[About this exercise]: Taking the data below, please print only the lines from the line holding "Expand the 1分 minute interval dropdown" to the line holding "You are a computer-use", inclusive, with pictures omitted.

[Data for this exercise]:
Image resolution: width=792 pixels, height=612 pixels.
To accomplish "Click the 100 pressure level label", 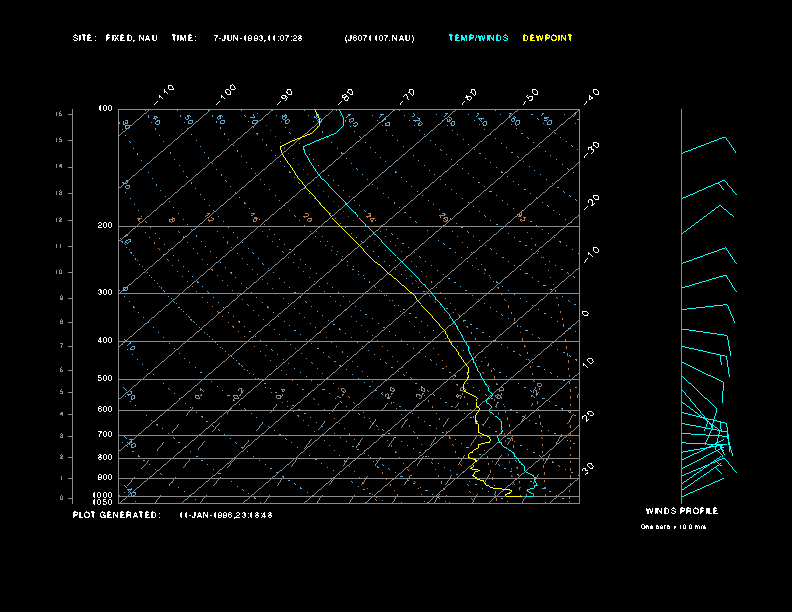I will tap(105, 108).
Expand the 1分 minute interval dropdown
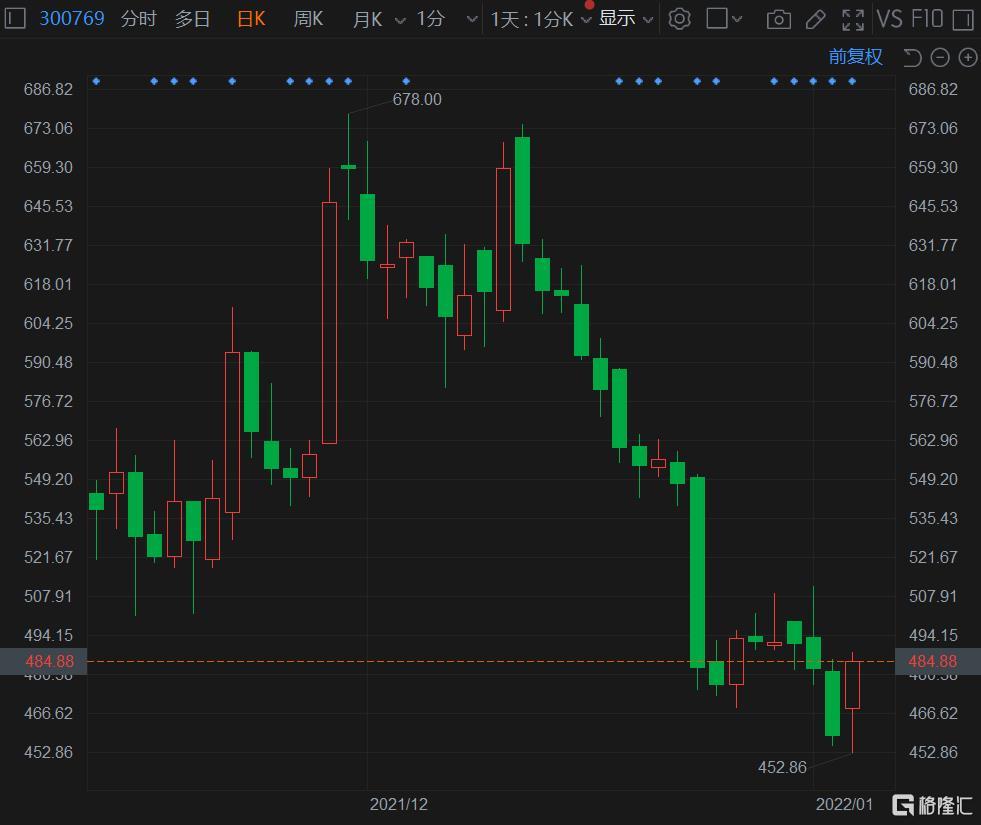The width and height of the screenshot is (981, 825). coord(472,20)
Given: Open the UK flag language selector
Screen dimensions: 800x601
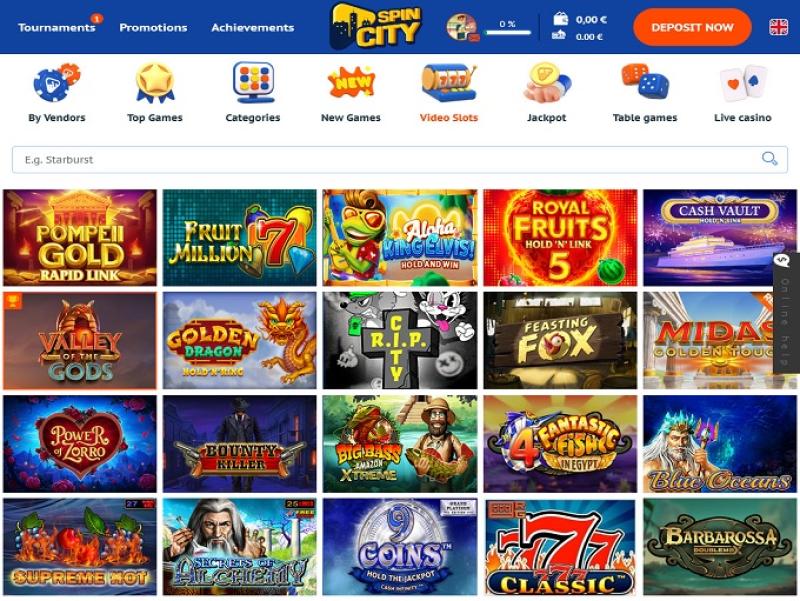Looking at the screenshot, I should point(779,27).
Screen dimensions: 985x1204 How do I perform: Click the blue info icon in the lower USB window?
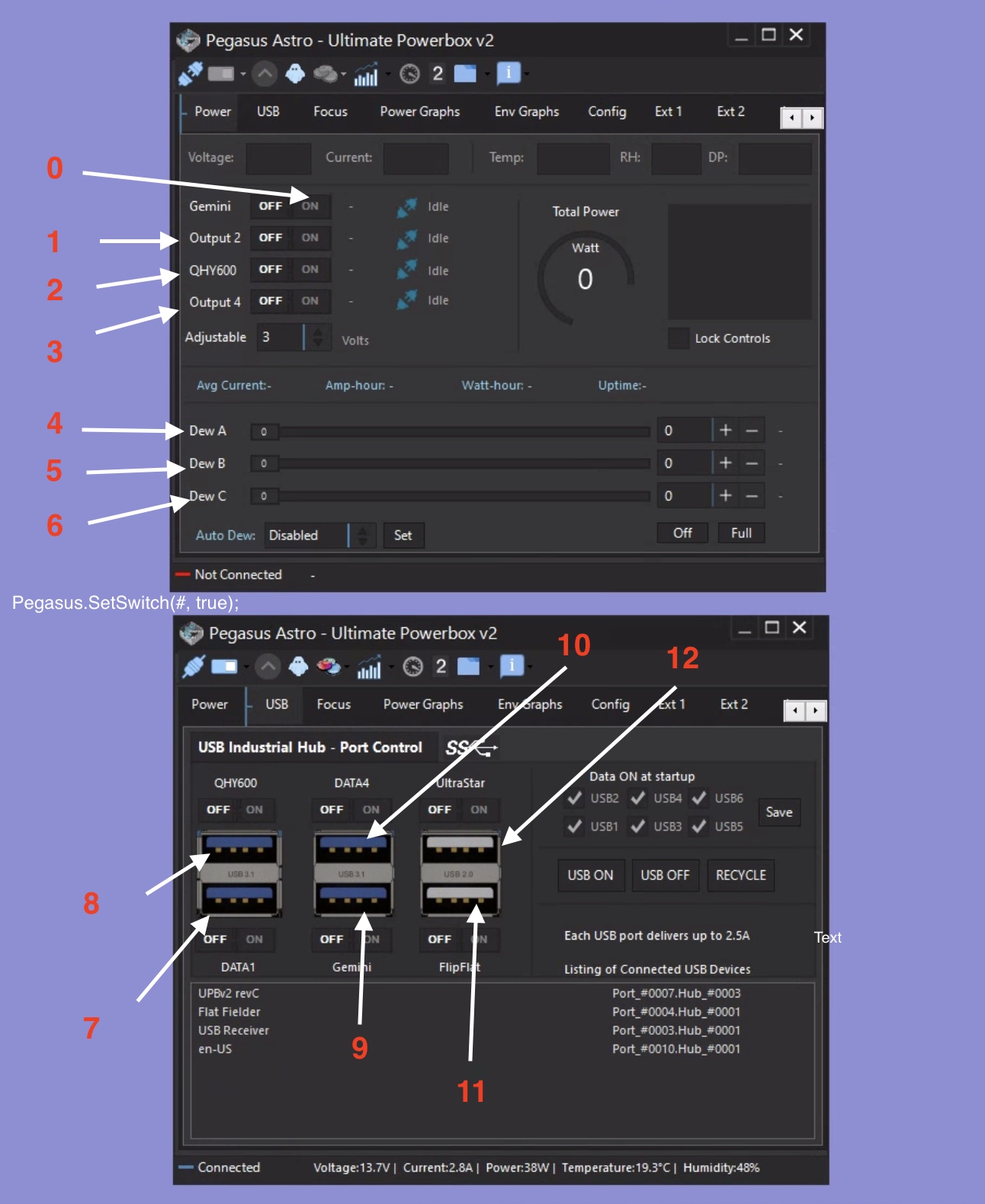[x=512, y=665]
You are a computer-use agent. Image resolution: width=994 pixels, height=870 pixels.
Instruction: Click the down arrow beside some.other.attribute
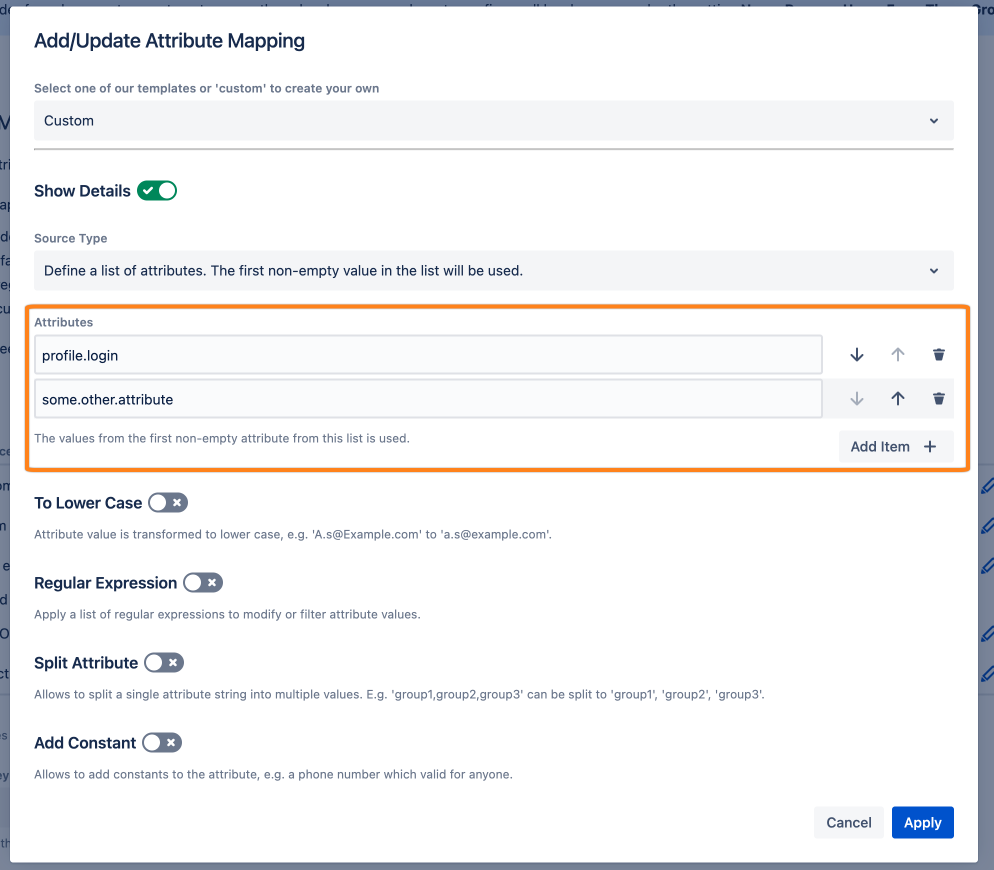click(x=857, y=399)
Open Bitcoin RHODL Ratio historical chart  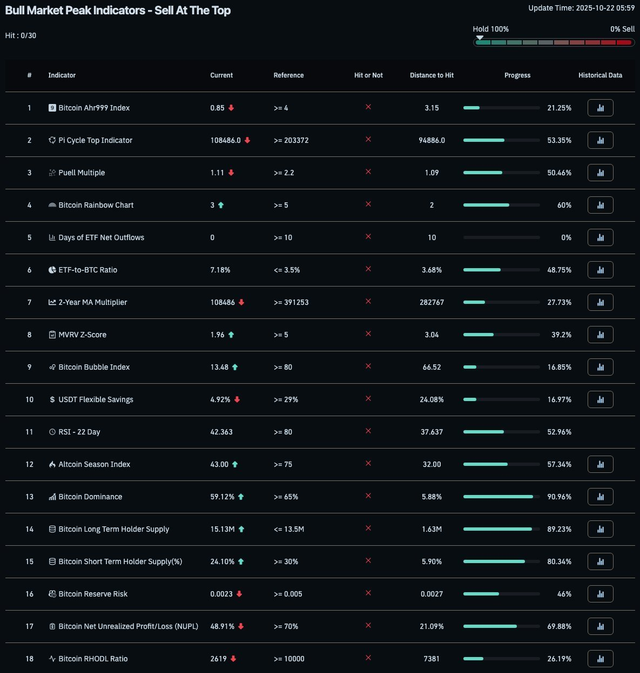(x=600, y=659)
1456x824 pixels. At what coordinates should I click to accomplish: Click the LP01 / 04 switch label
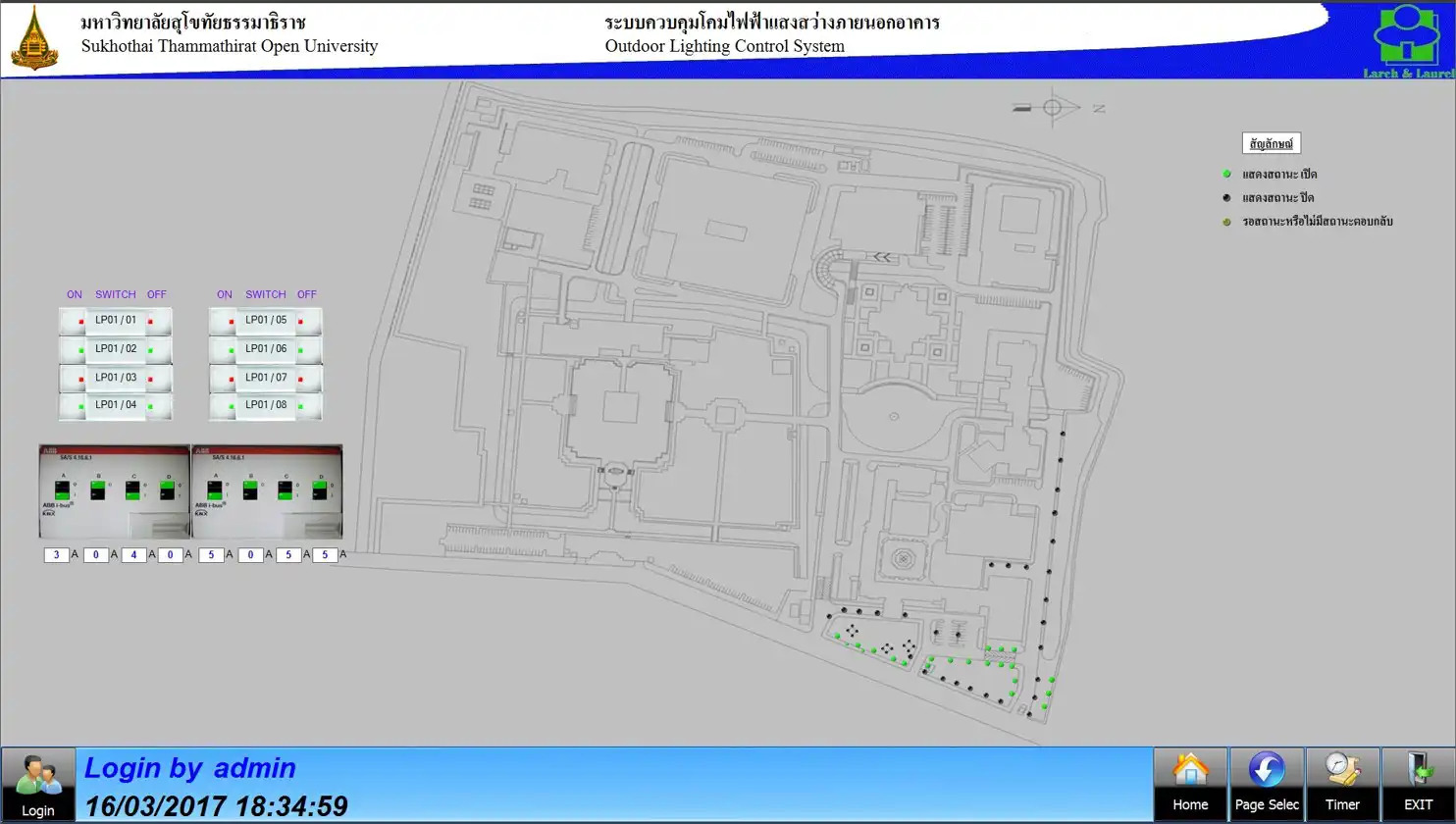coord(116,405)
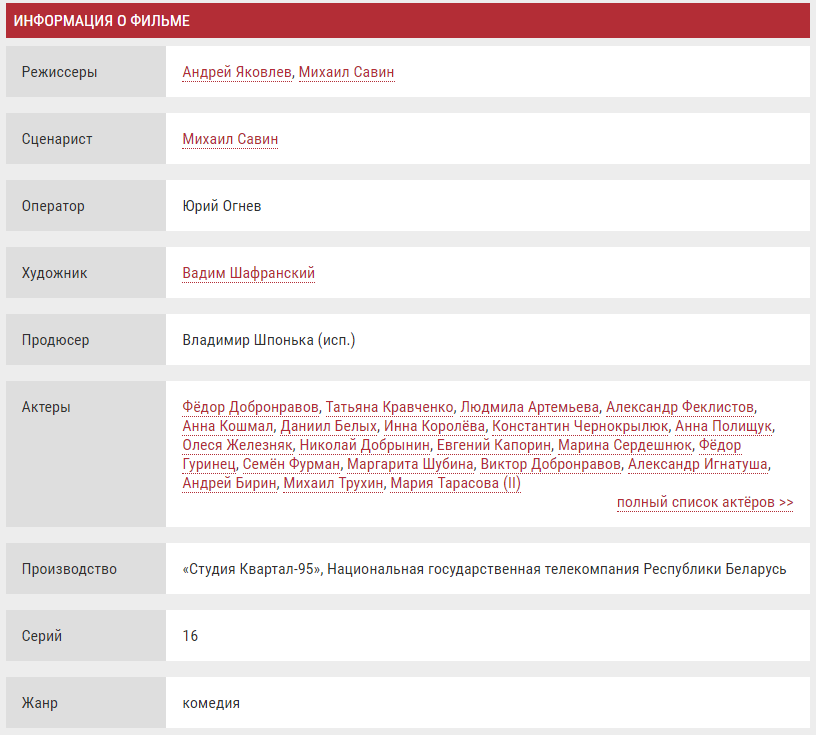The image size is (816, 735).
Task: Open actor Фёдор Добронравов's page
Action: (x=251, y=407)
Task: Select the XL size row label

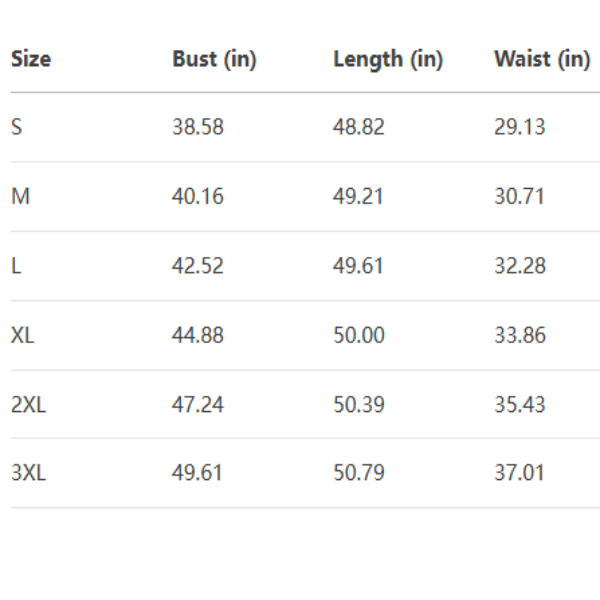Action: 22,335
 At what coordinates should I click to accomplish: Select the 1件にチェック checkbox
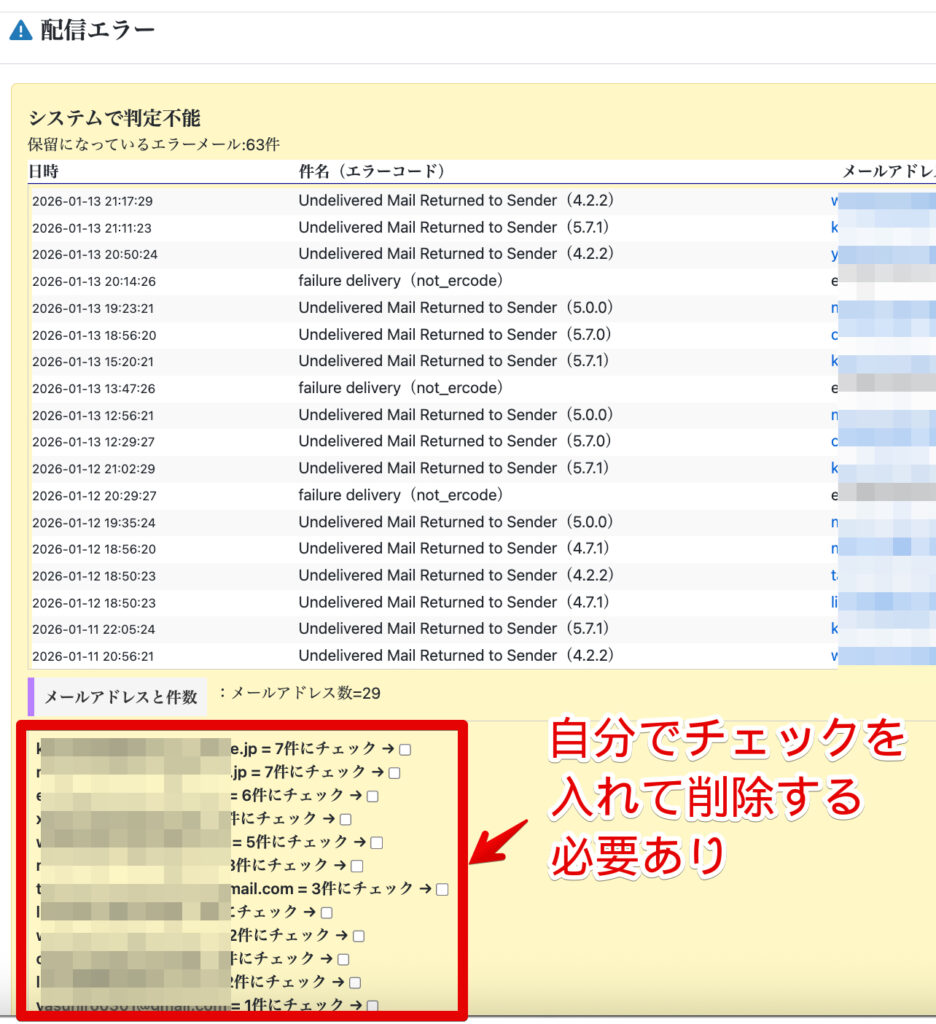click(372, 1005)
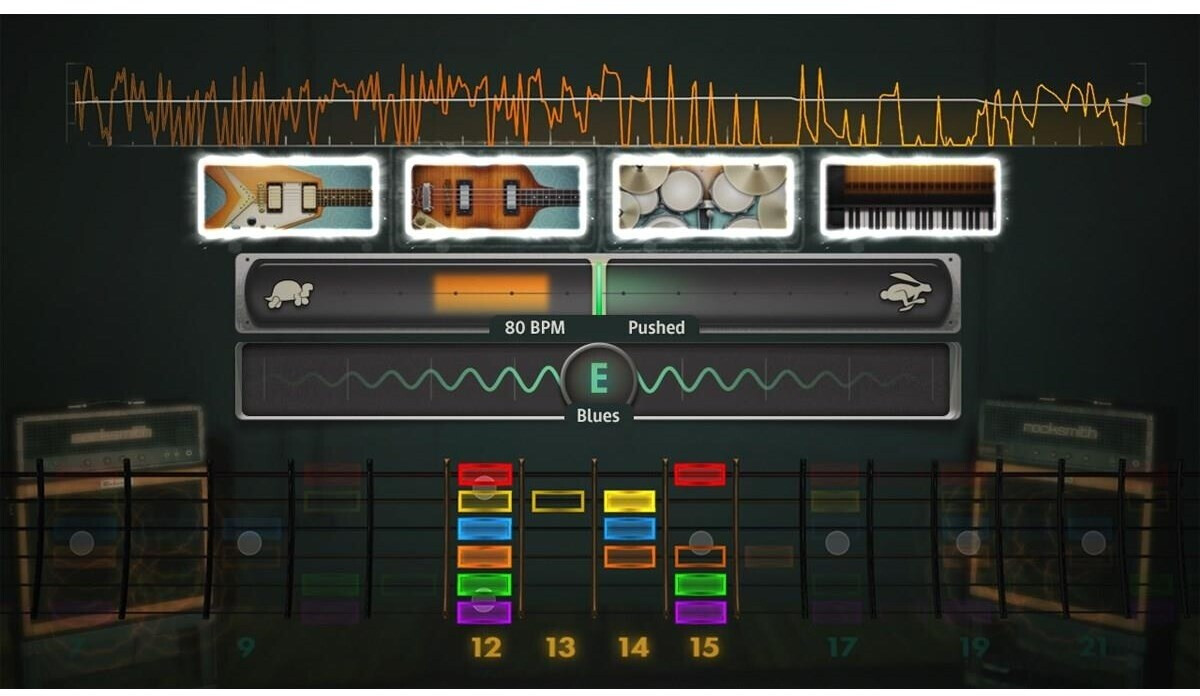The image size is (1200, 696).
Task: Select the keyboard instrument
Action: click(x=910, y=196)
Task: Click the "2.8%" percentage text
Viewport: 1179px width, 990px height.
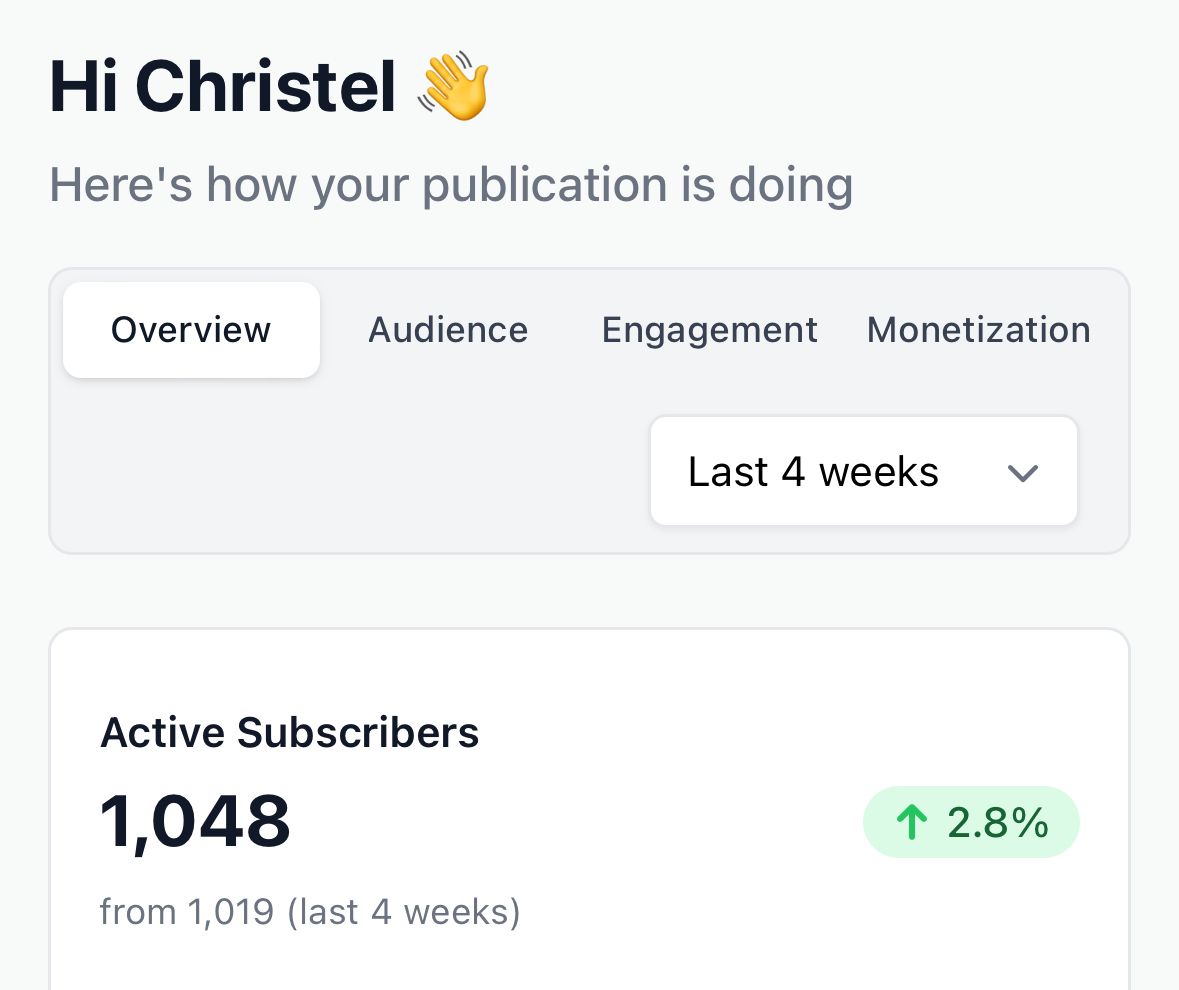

[Response below]:
Expand the 1分 minute interval dropdown
The width and height of the screenshot is (981, 825). coord(472,20)
Given: Open the UK flag language selector
Screen dimensions: 800x601
Looking at the screenshot, I should point(779,27).
Screen dimensions: 985x1204 How do I perform: Click the blue info icon in the lower USB window?
[x=512, y=665]
You are a computer-use agent. Image resolution: width=994 pixels, height=870 pixels.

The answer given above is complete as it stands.